Creamy Fish Chowder with Bacon, Corn and Spinach

Prep: 30 minutes

Cook: 45 minutes

Makes: 6 servings

You can use 1 or 2 cans (14.75 ounces each) wild-caught Alaskan red salmon and some canned crab here in place of the fresh fish for a speedy soup. Pick through the canned salmon to remove any bones or skin.
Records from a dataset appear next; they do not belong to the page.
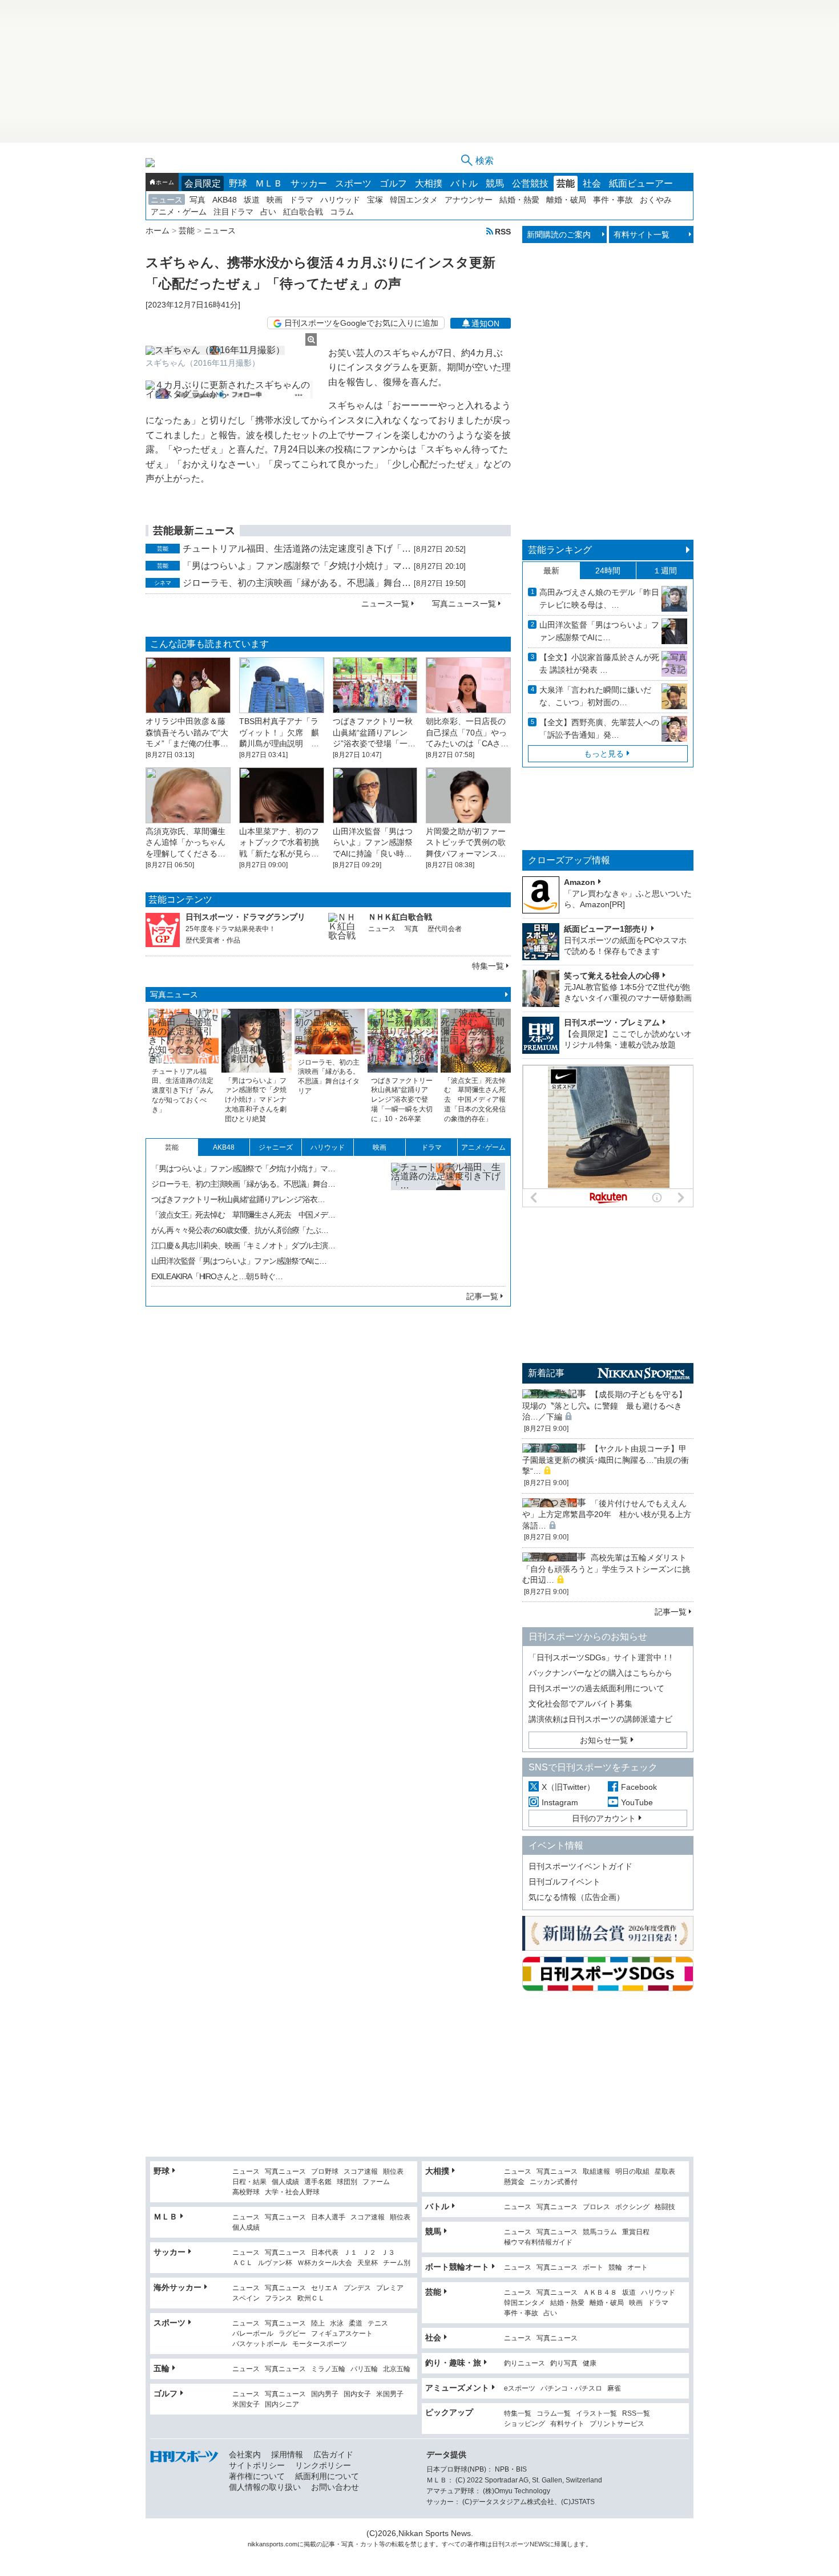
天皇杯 (367, 2263)
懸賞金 (514, 2182)
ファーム (376, 2182)
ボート (593, 2267)
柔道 (355, 2323)
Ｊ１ (350, 2252)
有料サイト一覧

I like a Louisiana-style hot red-pepper sauce with this soup; Sriracha is too sweet.

1 small (3 ounces) leek, split lengthwise, rinsed

2 thick slices bacon, diced (about 2 ounces)

2 tablespoons olive oil

2 medium (6 ounces total) yellow-skin potatoes, diced

1 small white onion, diced

1 large carrot, peeled, diced

1 small serrano pepper, halved, seeded, minced

1 quart (32 ounces) seafood stock or chicken broth

1 cup frozen corn kernels

1 cup heavy (whipping) cream

Salt, freshly ground pepper

12 ounces salmon fillet, skinned, cut into ¾-inch pieces

1 pound bay scallops, rinsed

1 small bunch fresh spinach, stems trimmed, well rinsed, roughly chopped, about 2 to 3 loosely packed cups

Chopped fresh chives

Hot red-pepper sauce

1. Remove most of the dark green section of the leek and save for other use. Dice the white and light green portion.

2. Put leek, bacon, olive oil, potatoes, onion, carrot and serrano into a large saucepan. Cook, stirring occasionally, over medium-low heat until softened, about 10 minutes. Do not brown.

3. Stir in seafood stock or broth, and 1 cup water. Heat to a boil; reduce heat to low. Simmer, uncovered, stirring often, 20 minutes. (Base can be made several days in advance; refrigerate covered.)

4. Reheat the base, and stir in corn and cream. Simmer over low heat, 5 minutes. Season with 1/2 teaspoon salt and 1/4 teaspoon pepper. Stir in salmon and scallops. Simmer, 2 minutes. Stir in spinach. Simmer until salmon almost flakes, about 2 more minutes. Taste and adjust salt and pepper.

5. Garnish with fresh chives. Serve right away with warm bread or oyster crackers. Pass the hot sauce.